We conducted three long read assemblies on the same data using HGAP3 [7], part of smartanalysis (version 2.3.0p5), Canu [19] (version 1.0), and Falcon [8] (version 0.3.0) producing the hgap, canu and falcon assemblies, respectively. The assembly statistics for each is shown in Table 1.
The Canu assembly was made with reads that were first error-corrected by the HGAP3 pipeline because the first attempt using raw reads resulted in an excessive amounts of small scaffolds and a genome size more than 50 % longer than expected.
The canu and hgap assemblies contain considerably more content than all other assemblies. The falcon assembly has the highest N50, and is closest to the estimated genome length. FALCON also produced 9.9 Mbp of alternate contigs, likely from residual heterozygosity. We chose the falcon assembly to take forward to hybrid scaffolding. We first polished it using Quiver as part of SMRTanalysis (version 2.3.0p5).
Longer-range scaffolding
To achieve higher contiguity, newer technologies have been developed to complement the previous methods and. in some cases, each other. In this section we investigate using longer range scaffolding methods to increase the contiguity of the Illumina discovar-mp assembly and the falcon PacBio assembly. We also investigate the 10x Genomics Chromium platform, an integrated solution which can be used to generate short Illumina reads with long-range positional information.
Dovetail
Dovetail Genomics provides a specialised library preparation method called Chicago and an assembly service using a custom scaffolder called HiRise. The Chicago library preparation technique is based on the Hi-C method, producing deliberately “chimeric” inserts linking DNA fragments from distant parts of the original molecule [35]. This is followed by standard Illumina paired-end sequencing of the inserts. Since the separation of the original fragments follows a well-modelled insert size distribution, the scaffolder is able to join contigs to form scaffolds spanning large distances, even up to 500 kbp [35].

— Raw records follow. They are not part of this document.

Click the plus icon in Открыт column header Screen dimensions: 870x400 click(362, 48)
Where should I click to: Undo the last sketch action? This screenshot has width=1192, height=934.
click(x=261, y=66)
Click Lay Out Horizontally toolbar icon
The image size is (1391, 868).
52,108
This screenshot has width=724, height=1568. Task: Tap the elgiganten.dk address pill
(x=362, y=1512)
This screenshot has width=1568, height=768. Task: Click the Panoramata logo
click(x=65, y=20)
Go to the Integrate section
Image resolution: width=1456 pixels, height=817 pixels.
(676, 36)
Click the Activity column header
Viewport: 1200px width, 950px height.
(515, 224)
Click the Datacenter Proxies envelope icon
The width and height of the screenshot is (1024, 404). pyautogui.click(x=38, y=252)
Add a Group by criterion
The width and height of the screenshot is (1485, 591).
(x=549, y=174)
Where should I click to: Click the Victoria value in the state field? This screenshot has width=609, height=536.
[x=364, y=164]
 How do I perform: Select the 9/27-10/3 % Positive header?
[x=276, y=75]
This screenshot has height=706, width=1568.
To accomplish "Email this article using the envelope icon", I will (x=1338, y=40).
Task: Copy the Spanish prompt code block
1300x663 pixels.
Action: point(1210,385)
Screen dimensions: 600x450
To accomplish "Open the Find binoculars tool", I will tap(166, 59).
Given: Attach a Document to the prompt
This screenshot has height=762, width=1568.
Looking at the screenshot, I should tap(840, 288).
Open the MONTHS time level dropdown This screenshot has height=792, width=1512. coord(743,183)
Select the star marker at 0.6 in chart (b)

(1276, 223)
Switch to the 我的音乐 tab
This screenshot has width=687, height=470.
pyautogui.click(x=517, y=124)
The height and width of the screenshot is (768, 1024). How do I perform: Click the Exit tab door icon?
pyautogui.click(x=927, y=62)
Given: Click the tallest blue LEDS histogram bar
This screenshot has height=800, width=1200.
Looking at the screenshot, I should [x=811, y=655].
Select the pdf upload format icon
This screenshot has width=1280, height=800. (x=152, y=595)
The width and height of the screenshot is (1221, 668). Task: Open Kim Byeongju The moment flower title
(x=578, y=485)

Dovetail Genomics, LLC (Santa Cruz, CA, USA) received fresh leaf material from us from which they constructed a Chicago library. This was sequenced at Earlham Institute using Illumina 250 bp paired-end reads. The total read coverage of the Chicago library was 105×. Dovetail used their HiRise software to further scaffold the discovar-mp assembly, increasing the N50 from 825 kbp to 4700 kbp, and the falcon assembly, increasing the N50 from 710 kbp to 2800 kbp. These assemblies are called discovar-mp-dt and falcon-dt, respectively.
BioNano
The BioNano Genomics Irys platform constructs a physical map using very large DNA fragments digested at known sequence motifs with a specific nicking enzyme, to which a polymerase adds a fluorescent nucleotide. The molecules are scanned, and the distance between nicks generates a fingerprint of each molecule which is then used to build a whole genome physical map. Sequence-based scaffolds or contigs can be integrated by performing the same digestion in silico then ordering and orienting the contigs according to the physical map [16].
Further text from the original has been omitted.